■ Written problem:
Put every line of the items below into a JSON list of strings, one string per line, and leave out the blank lines.

************

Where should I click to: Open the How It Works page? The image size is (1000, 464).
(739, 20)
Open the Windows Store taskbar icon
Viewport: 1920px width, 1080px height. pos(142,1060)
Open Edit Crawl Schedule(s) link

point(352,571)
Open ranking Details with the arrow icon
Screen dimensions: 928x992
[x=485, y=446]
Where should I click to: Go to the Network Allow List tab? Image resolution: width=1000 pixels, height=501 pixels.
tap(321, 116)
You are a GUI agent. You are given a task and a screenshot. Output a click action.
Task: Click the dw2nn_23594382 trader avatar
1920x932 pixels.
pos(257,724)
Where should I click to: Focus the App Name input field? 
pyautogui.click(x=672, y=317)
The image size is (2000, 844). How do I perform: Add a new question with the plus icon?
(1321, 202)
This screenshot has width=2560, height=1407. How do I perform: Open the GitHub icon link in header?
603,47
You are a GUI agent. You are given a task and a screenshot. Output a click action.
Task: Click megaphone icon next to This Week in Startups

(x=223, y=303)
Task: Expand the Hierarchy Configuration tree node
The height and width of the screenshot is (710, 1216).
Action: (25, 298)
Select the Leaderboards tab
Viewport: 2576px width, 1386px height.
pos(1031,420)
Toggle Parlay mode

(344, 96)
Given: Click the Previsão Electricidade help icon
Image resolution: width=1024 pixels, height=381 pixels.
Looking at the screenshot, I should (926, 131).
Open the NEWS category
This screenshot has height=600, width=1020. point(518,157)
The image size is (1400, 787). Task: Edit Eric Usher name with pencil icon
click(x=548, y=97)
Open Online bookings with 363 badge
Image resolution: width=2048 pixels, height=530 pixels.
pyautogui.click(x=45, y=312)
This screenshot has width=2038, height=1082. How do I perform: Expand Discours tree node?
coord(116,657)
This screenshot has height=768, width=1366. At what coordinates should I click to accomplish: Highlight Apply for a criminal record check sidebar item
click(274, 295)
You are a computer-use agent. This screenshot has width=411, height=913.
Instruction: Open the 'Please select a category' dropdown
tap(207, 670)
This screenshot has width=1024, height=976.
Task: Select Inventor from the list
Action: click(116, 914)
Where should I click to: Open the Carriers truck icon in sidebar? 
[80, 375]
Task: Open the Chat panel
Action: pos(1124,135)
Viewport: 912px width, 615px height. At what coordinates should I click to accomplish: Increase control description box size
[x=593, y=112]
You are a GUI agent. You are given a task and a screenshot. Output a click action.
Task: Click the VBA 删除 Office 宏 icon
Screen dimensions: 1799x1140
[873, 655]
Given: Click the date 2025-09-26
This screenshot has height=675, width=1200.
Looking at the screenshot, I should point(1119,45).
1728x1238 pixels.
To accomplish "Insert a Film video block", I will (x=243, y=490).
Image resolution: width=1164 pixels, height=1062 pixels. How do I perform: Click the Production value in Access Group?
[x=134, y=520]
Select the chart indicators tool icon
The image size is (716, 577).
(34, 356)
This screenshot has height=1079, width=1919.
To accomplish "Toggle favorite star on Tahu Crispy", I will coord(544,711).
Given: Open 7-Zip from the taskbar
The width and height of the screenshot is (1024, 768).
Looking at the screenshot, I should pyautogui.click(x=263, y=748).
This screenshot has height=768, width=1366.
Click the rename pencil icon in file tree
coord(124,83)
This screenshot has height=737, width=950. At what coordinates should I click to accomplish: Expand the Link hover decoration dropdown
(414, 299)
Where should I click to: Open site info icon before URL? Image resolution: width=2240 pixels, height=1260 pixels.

************

■ Task result:
[
  "Where should I click to: Open the How It Works page? The image size is (1000, 464).",
  "(739, 20)",
  "Open the Windows Store taskbar icon",
  "Viewport: 1920px width, 1080px height. pos(142,1060)",
  "Open Edit Crawl Schedule(s) link",
  "point(352,571)",
  "Open ranking Details with the arrow icon",
  "Screen dimensions: 928x992",
  "[x=485, y=446]",
  "Where should I click to: Go to the Network Allow List tab? Image resolution: width=1000 pixels, height=501 pixels.",
  "tap(321, 116)",
  "You are a GUI agent. You are given a task and a screenshot. Output a click action.",
  "Task: Click the dw2nn_23594382 trader avatar",
  "1920x932 pixels.",
  "pos(257,724)",
  "Where should I click to: Focus the App Name input field? ",
  "pyautogui.click(x=672, y=317)",
  "The image size is (2000, 844). How do I perform: Add a new question with the plus icon?",
  "(1321, 202)",
  "This screenshot has width=2560, height=1407. How do I perform: Open the GitHub icon link in header?",
  "603,47",
  "You are a GUI agent. You are given a task and a screenshot. Output a click action.",
  "Task: Click megaphone icon next to This Week in Startups",
  "(x=223, y=303)",
  "Task: Expand the Hierarchy Configuration tree node",
  "The height and width of the screenshot is (710, 1216).",
  "Action: (25, 298)",
  "Select the Leaderboards tab",
  "Viewport: 2576px width, 1386px height.",
  "pos(1031,420)",
  "Toggle Parlay mode",
  "(344, 96)",
  "Given: Click the Previsão Electricidade help icon",
  "Image resolution: width=1024 pixels, height=381 pixels.",
  "Looking at the screenshot, I should (926, 131).",
  "Open the NEWS category",
  "This screenshot has height=600, width=1020. point(518,157)",
  "The image size is (1400, 787). Task: Edit Eric Usher name with pencil icon",
  "click(x=548, y=97)",
  "Open Online bookings with 363 badge",
  "Image resolution: width=2048 pixels, height=530 pixels.",
  "pyautogui.click(x=45, y=312)",
  "This screenshot has width=2038, height=1082. How do I perform: Expand Discours tree node?",
  "coord(116,657)",
  "This screenshot has height=768, width=1366. At what coordinates should I click to accomplish: Highlight Apply for a criminal record check sidebar item",
  "click(274, 295)",
  "You are a computer-use agent. This screenshot has width=411, height=913.",
  "Instruction: Open the 'Please select a category' dropdown",
  "tap(207, 670)",
  "This screenshot has width=1024, height=976.",
  "Task: Select Inventor from the list",
  "Action: click(116, 914)",
  "Where should I click to: Open the Carriers truck icon in sidebar? ",
  "[80, 375]",
  "Task: Open the Chat panel",
  "Action: pos(1124,135)",
  "Viewport: 912px width, 615px height. At what coordinates should I click to accomplish: Increase control description box size",
  "[x=593, y=112]",
  "You are a GUI agent. You are given a task and a screenshot. Output a click action.",
  "Task: Click the VBA 删除 Office 宏 icon",
  "Screen dimensions: 1799x1140",
  "[873, 655]",
  "Given: Click the date 2025-09-26",
  "This screenshot has height=675, width=1200.",
  "Looking at the screenshot, I should point(1119,45).",
  "1728x1238 pixels.",
  "To accomplish \"Insert a Film video block\", I will (x=243, y=490).",
  "Image resolution: width=1164 pixels, height=1062 pixels. How do I perform: Click the Production value in Access Group?",
  "[x=134, y=520]",
  "Select the chart indicators tool icon",
  "The image size is (716, 577).",
  "(34, 356)",
  "This screenshot has height=1079, width=1919.",
  "To accomplish \"Toggle favorite star on Tahu Crispy\", I will coord(544,711).",
  "Given: Open 7-Zip from the taskbar",
  "The width and height of the screenshot is (1024, 768).",
  "Looking at the screenshot, I should pyautogui.click(x=263, y=748).",
  "This screenshot has height=768, width=1366.",
  "Click the rename pencil icon in file tree",
  "coord(124,83)",
  "This screenshot has height=737, width=950. At what coordinates should I click to accomplish: Expand the Link hover decoration dropdown",
  "(414, 299)",
  "Where should I click to: Open site info icon before URL? Image resolution: width=2240 pixels, height=1260 pixels."
]